▶ **Brief**:
Go through the listing and transcribe each line exactly.
****
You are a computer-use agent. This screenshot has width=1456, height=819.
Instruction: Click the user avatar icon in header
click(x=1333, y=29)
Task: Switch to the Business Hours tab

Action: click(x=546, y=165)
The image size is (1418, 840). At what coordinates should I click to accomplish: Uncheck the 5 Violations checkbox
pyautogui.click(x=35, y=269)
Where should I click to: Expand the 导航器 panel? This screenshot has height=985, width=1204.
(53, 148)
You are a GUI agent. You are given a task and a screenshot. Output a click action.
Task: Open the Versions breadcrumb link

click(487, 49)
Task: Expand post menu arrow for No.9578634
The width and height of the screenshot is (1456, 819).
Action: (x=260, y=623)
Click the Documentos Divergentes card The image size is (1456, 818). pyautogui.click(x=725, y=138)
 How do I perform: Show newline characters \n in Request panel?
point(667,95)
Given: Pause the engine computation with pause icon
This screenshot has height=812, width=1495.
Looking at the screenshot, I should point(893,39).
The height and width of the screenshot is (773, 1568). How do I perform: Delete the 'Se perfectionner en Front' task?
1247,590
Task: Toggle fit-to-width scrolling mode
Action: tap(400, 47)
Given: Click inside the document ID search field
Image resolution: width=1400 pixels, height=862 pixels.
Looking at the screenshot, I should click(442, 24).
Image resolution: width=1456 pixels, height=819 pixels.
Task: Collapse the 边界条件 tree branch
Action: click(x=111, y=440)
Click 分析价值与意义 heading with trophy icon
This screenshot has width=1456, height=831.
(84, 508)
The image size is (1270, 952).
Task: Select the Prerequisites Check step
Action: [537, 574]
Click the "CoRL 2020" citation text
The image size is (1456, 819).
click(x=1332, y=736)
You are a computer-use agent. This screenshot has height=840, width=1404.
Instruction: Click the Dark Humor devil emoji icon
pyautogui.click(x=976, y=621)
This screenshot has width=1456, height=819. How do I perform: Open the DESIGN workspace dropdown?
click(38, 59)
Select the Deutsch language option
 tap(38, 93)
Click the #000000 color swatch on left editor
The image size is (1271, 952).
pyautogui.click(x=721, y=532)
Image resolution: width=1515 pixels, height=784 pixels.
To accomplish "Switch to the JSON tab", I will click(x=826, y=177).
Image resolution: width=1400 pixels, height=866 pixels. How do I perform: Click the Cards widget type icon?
****
▶ **Result of this task**:
You are a computer-use agent. This screenshot has width=1456, height=819.
Instruction: Click the user avatar icon in header
click(x=1333, y=29)
Task: Switch to the Business Hours tab

Action: click(x=546, y=165)
The image size is (1418, 840). At what coordinates should I click to accomplish: Uncheck the 5 Violations checkbox
pyautogui.click(x=35, y=269)
Where should I click to: Expand the 导航器 panel? This screenshot has height=985, width=1204.
(53, 148)
You are a GUI agent. You are given a task and a screenshot. Output a click action.
Task: Open the Versions breadcrumb link

click(487, 49)
Task: Expand post menu arrow for No.9578634
The width and height of the screenshot is (1456, 819).
Action: (x=260, y=623)
Click the Documentos Divergentes card The image size is (1456, 818). pyautogui.click(x=725, y=138)
 How do I perform: Show newline characters \n in Request panel?
point(667,95)
Given: Pause the engine computation with pause icon
This screenshot has height=812, width=1495.
Looking at the screenshot, I should point(893,39).
The height and width of the screenshot is (773, 1568). How do I perform: Delete the 'Se perfectionner en Front' task?
1247,590
Task: Toggle fit-to-width scrolling mode
Action: tap(400, 47)
Given: Click inside the document ID search field
Image resolution: width=1400 pixels, height=862 pixels.
Looking at the screenshot, I should click(442, 24).
Image resolution: width=1456 pixels, height=819 pixels.
Task: Collapse the 边界条件 tree branch
Action: click(x=111, y=440)
Click 分析价值与意义 heading with trophy icon
This screenshot has width=1456, height=831.
(84, 508)
The image size is (1270, 952).
Task: Select the Prerequisites Check step
Action: [537, 574]
Click the "CoRL 2020" citation text
The image size is (1456, 819).
click(x=1332, y=736)
You are a computer-use agent. This screenshot has height=840, width=1404.
Instruction: Click the Dark Humor devil emoji icon
pyautogui.click(x=976, y=621)
This screenshot has width=1456, height=819. How do I perform: Open the DESIGN workspace dropdown?
click(38, 59)
Select the Deutsch language option
 tap(38, 93)
Click the #000000 color swatch on left editor
The image size is (1271, 952).
pyautogui.click(x=721, y=532)
Image resolution: width=1515 pixels, height=784 pixels.
To accomplish "Switch to the JSON tab", I will click(x=826, y=177).
Image resolution: width=1400 pixels, height=866 pixels. How do I perform: Click the Cards widget type icon?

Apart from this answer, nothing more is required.